What you have to do: Print every record below exactly as it stands.

Records provided:
※

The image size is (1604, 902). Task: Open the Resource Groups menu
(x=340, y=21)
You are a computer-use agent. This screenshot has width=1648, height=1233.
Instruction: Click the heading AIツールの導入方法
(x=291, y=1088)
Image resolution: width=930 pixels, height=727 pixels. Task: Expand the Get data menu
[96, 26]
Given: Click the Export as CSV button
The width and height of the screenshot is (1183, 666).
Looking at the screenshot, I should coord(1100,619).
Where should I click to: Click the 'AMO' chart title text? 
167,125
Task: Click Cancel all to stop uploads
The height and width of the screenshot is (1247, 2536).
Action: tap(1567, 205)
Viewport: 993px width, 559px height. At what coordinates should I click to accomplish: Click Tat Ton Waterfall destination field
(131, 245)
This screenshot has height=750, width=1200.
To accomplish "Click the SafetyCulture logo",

※

Answer box:
The image size is (1604, 902). Task: Open the Resource Groups menu
(x=340, y=21)
You are a computer-use agent. This screenshot has width=1648, height=1233.
Instruction: Click the heading AIツールの導入方法
(x=291, y=1088)
Image resolution: width=930 pixels, height=727 pixels. Task: Expand the Get data menu
[96, 26]
Given: Click the Export as CSV button
The width and height of the screenshot is (1183, 666).
Looking at the screenshot, I should coord(1100,619).
Where should I click to: Click the 'AMO' chart title text? 
167,125
Task: Click Cancel all to stop uploads
The height and width of the screenshot is (1247, 2536).
Action: tap(1567, 205)
Viewport: 993px width, 559px height. At what coordinates should I click to accomplish: Click Tat Ton Waterfall destination field
(131, 245)
This screenshot has height=750, width=1200.
To accomplish "Click the SafetyCulture logo",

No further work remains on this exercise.